Consumers are becoming more comfortable with disclosing their credit card
information to counterparties either over the phone or on-line. Part of this reason is the
explosion of websites such as Amazon and eBay. The convenience of these websites
hinges on the ability to make instant payment for the goods. The other reason consumers
have become more comfortable using their credit cards in this manner is the protection
that card issuers have given consumers against fraudulent purchases. In our industry, it is
common for a consumer to purchase parts or other merchandise, for example, over the
telephone or on websites like eBay. More and more, consumers are also using credit
cards to secure availability of a particular vehicle or finance approval without physically
visiting the dealership.

However, as you are aware from years of experience dealing with the credit card
companies, the relationship the credit card company looks to protect is that with the
consumer, and not necessarily your business. Businesses see accepting credit cards to
pay for purchases by consumers as a necessary evil in a modern world focused on
convenience and fluid transactions. As you evaluate ways to make transactions more
convenient for the consumer, remember to analyze your processes for handling credit
card payments. Failing to take simple steps can leave your business facing costly
chargebacks.

You create potential liability for your business when you accept payment by
credit card when the credit card is not present. An example of this type of transaction,
called a “Card not Present” or “MOTO” transaction is a consumer that authorizes the
dealership to charge his or her credit card over the phone to submit a down payment or
deposit on a vehicle. Another example is a consumer that orders a part from your parts
department and pays for it over the phone, using a credit card. In both instances,
employees often fail to have the consumer sign the slip if or when the consumer
eventually visits the dealership. Perhaps unbeknownst to you when you consummated
your merchant agreement, your business agreed to warrant the legitimacy of the
cardholder and the transaction to the bank that issued the card. If the consumer later
claims that the Card Not Present/MOTO transaction was unauthorized, the bank can
charge back the transaction. Because you do not have the consumer’s signature on the
payment slip, you will likely lose in these kinds of disputes.

The credit card industry is experimenting with services that will address some of
this liability as it relates to on-line sales. In the meantime, here are some processes you
can implement to help protect your dealership when conducting potential Card Not
Present/MOTO transactions:

1.  Ask the consumer for the Card Verification Value 2 (“CVV”) printed on the card.
Usually, this three-digit sequence is printed either on the front or back of the card,
near the card number or signature. If a criminal stole the credit card number,
but does not have physical possession of the card itself, this will thwart many
fraudulent transactions. Ask your website provider to help create a form on your
webpage, if you accept credit card payments there, that captures the CVV and
stores it securely.
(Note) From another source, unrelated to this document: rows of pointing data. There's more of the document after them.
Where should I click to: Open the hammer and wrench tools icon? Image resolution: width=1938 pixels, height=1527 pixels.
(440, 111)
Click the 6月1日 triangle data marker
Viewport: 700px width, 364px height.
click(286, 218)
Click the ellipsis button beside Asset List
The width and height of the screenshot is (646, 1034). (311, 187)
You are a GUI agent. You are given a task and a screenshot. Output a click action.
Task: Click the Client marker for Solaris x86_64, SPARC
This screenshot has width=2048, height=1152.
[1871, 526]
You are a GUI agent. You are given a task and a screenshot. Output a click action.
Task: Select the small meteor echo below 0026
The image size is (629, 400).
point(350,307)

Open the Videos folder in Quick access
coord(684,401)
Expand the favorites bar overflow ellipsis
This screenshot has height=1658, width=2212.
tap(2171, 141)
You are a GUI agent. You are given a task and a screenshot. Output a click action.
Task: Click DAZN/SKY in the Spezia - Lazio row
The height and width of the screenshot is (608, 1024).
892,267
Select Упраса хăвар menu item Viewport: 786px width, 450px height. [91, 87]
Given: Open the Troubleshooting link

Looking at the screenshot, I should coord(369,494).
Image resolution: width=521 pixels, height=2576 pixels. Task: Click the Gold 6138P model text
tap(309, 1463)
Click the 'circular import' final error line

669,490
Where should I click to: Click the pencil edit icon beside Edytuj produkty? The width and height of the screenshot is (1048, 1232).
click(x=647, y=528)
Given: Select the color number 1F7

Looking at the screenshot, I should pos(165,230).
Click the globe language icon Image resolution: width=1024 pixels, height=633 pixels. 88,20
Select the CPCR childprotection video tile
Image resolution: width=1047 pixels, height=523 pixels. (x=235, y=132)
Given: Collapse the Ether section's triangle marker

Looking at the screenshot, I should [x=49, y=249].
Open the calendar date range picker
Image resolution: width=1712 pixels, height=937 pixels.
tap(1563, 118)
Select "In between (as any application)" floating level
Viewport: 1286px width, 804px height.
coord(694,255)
If you store the CVV somewhere, make sure your processes
comply with the law, such as the Red Flags Rules.

2.  Have the consumer provide his or her billing address, and do not ship goods
to any address but the billing address. For a fee, Visa or Mastercard provide a
service where you can verify the billing address. Consider obtaining this service
as an extra safeguard.

3.  Have the consumer sign for the product at the time and place of deliver, whether
that place is your dealership or the shipping address. If the consumer claims that
he or she never received the goods, this should firmly rebut that statement.
For sales of vehicles, cancel the previous charge taken over the phone and run the
transaction again in the presence of the consumer. Have the consumer sign the
credit card slip and retain this in your records. When doing so, make sure to have
the permission of the bank financing the consumer’s transaction, allowing you
to accept a credit card transaction for a down payment. Many banks agreements
expressly prohibit this practice and those that allow it often require prior notice.